Debate se concentrou na questão
Raposa Serra do Sol
Centro das atenções não apenas em Roraima,
a terra indígena Raposa Serra do Sol dominou a atenção
do público e o interesse dos debatedores da tarde. O promotor
Isaías Montanari afirmou que a decisão do Supremo
sobre a questão não vai resolver o problema fundiário
do Estado e defendeu a criação de um modelo de desenvolvimento
para região.
“O que devemos ter em mente é o modelo de desenvolvimento
que o Brasil quer para região Norte.

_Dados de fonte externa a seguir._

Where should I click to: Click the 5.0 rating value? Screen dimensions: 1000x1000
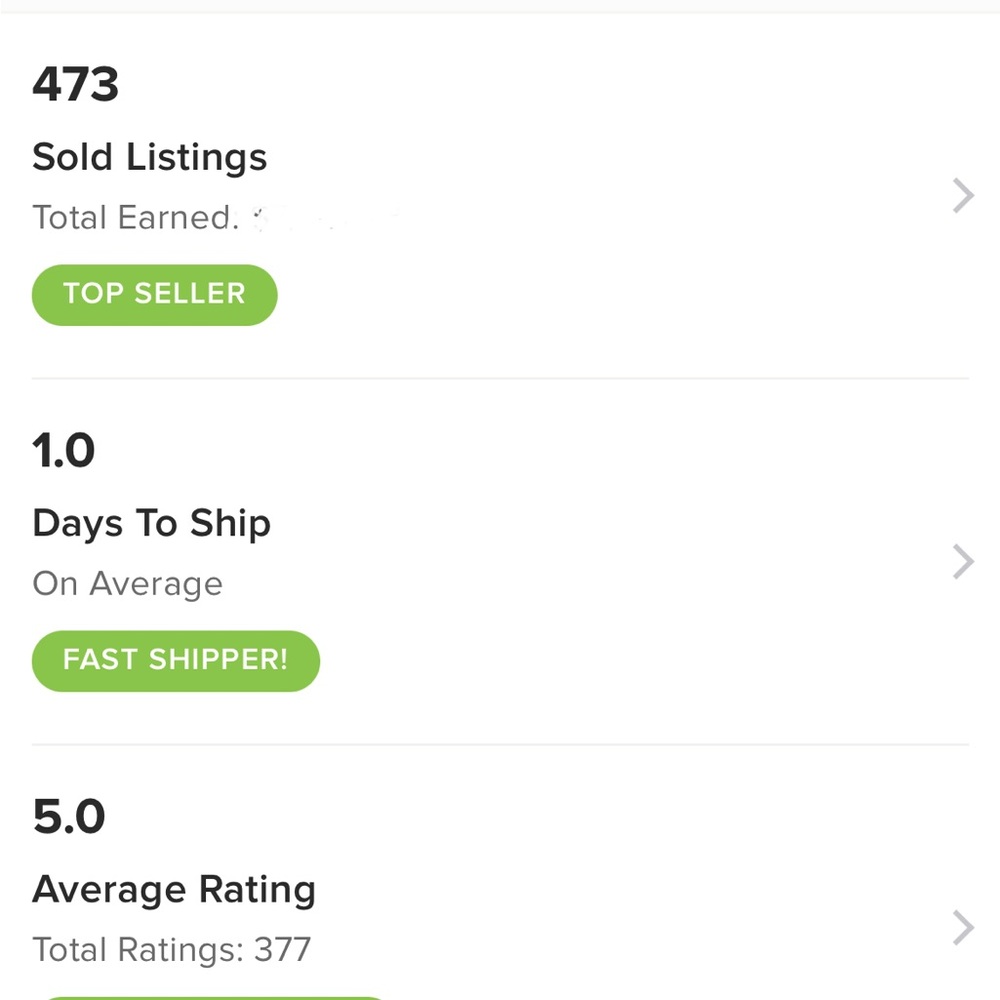pyautogui.click(x=69, y=816)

O que vemos é
a iminência de um conflito étnico e ambiental inédito
em Roraima, quando na verdade a demarcação de terra
indígena deve corresponder ao que diz a Constituição
sobre o tema”, disse o promotor.
Para o outro debater da tarde, senador Augusto Botelho, a decisão
do Supremo deve trazer novas expectativas às pessoas que
dependem da terra para sobreviver e foram retiradas da reserva.
“Temos pessoas que foram retiradas e ainda não foram
reassentadas, isso cria um grande problema para o Estado. Esperamos
dar novos rumos a esse problema e nossa esperança está
na decisão do Supremo Tribunal Federal”, enfatizou.